*Information*.
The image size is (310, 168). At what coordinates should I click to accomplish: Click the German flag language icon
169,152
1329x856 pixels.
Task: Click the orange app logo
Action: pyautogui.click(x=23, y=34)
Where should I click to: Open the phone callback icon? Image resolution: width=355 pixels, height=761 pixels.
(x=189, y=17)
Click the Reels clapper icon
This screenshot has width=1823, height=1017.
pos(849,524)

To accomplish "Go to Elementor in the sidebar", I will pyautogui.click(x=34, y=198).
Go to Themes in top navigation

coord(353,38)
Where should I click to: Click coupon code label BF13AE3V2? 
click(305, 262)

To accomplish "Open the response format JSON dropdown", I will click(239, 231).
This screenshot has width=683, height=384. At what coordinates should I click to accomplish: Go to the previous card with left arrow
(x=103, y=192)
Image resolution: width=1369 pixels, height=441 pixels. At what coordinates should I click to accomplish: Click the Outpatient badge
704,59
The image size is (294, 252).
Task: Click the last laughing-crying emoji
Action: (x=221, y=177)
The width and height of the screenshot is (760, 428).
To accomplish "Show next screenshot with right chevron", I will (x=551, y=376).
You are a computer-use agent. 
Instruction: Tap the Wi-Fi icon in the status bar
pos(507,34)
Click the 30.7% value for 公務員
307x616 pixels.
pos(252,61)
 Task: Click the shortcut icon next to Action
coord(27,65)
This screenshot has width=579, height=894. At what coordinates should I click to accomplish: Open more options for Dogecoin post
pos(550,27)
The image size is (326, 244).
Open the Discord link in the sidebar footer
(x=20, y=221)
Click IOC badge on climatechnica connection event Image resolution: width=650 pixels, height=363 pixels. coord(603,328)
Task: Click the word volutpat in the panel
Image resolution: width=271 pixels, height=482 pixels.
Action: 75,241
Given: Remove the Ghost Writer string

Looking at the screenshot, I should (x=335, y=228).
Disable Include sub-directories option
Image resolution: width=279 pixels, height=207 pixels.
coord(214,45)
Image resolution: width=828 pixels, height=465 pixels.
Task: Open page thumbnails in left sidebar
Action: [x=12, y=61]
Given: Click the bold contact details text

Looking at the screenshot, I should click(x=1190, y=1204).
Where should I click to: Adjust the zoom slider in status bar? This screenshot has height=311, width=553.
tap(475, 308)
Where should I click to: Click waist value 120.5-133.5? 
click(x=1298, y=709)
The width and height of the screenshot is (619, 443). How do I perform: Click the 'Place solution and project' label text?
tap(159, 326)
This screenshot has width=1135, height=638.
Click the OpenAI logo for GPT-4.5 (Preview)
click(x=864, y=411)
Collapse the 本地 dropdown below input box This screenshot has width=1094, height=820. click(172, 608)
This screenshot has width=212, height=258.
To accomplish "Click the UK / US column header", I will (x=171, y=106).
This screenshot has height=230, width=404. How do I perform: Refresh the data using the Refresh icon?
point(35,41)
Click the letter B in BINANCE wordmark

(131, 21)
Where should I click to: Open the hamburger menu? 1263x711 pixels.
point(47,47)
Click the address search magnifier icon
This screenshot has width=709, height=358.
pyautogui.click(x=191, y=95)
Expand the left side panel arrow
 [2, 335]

*About this task*. Exact reproduction of every entry is needed.

*Solution for this problem*.
The image size is (310, 168). At what coordinates should I click to accomplish: Click the German flag language icon
169,152
1329x856 pixels.
Task: Click the orange app logo
Action: pyautogui.click(x=23, y=34)
Where should I click to: Open the phone callback icon? Image resolution: width=355 pixels, height=761 pixels.
(x=189, y=17)
Click the Reels clapper icon
This screenshot has width=1823, height=1017.
pos(849,524)

To accomplish "Go to Elementor in the sidebar", I will pyautogui.click(x=34, y=198).
Go to Themes in top navigation

coord(353,38)
Where should I click to: Click coupon code label BF13AE3V2? 
click(305, 262)

To accomplish "Open the response format JSON dropdown", I will click(239, 231).
This screenshot has width=683, height=384. At what coordinates should I click to accomplish: Go to the previous card with left arrow
(x=103, y=192)
Image resolution: width=1369 pixels, height=441 pixels. At what coordinates should I click to accomplish: Click the Outpatient badge
704,59
The image size is (294, 252).
Task: Click the last laughing-crying emoji
Action: (x=221, y=177)
The width and height of the screenshot is (760, 428).
To accomplish "Show next screenshot with right chevron", I will (x=551, y=376).
You are a computer-use agent. 
Instruction: Tap the Wi-Fi icon in the status bar
pos(507,34)
Click the 30.7% value for 公務員
307x616 pixels.
pos(252,61)
 Task: Click the shortcut icon next to Action
coord(27,65)
This screenshot has width=579, height=894. At what coordinates should I click to accomplish: Open more options for Dogecoin post
pos(550,27)
The image size is (326, 244).
Open the Discord link in the sidebar footer
(x=20, y=221)
Click IOC badge on climatechnica connection event Image resolution: width=650 pixels, height=363 pixels. coord(603,328)
Task: Click the word volutpat in the panel
Image resolution: width=271 pixels, height=482 pixels.
Action: 75,241
Given: Remove the Ghost Writer string

Looking at the screenshot, I should (x=335, y=228).
Disable Include sub-directories option
Image resolution: width=279 pixels, height=207 pixels.
coord(214,45)
Image resolution: width=828 pixels, height=465 pixels.
Task: Open page thumbnails in left sidebar
Action: [x=12, y=61]
Given: Click the bold contact details text

Looking at the screenshot, I should click(x=1190, y=1204).
Where should I click to: Adjust the zoom slider in status bar? This screenshot has height=311, width=553.
tap(475, 308)
Where should I click to: Click waist value 120.5-133.5? 
click(x=1298, y=709)
The width and height of the screenshot is (619, 443). How do I perform: Click the 'Place solution and project' label text?
tap(159, 326)
This screenshot has width=1135, height=638.
Click the OpenAI logo for GPT-4.5 (Preview)
click(x=864, y=411)
Collapse the 本地 dropdown below input box This screenshot has width=1094, height=820. click(172, 608)
This screenshot has width=212, height=258.
To accomplish "Click the UK / US column header", I will (x=171, y=106).
This screenshot has height=230, width=404. How do I perform: Refresh the data using the Refresh icon?
point(35,41)
Click the letter B in BINANCE wordmark

(131, 21)
Where should I click to: Open the hamburger menu? 1263x711 pixels.
point(47,47)
Click the address search magnifier icon
This screenshot has width=709, height=358.
pyautogui.click(x=191, y=95)
Expand the left side panel arrow
 [2, 335]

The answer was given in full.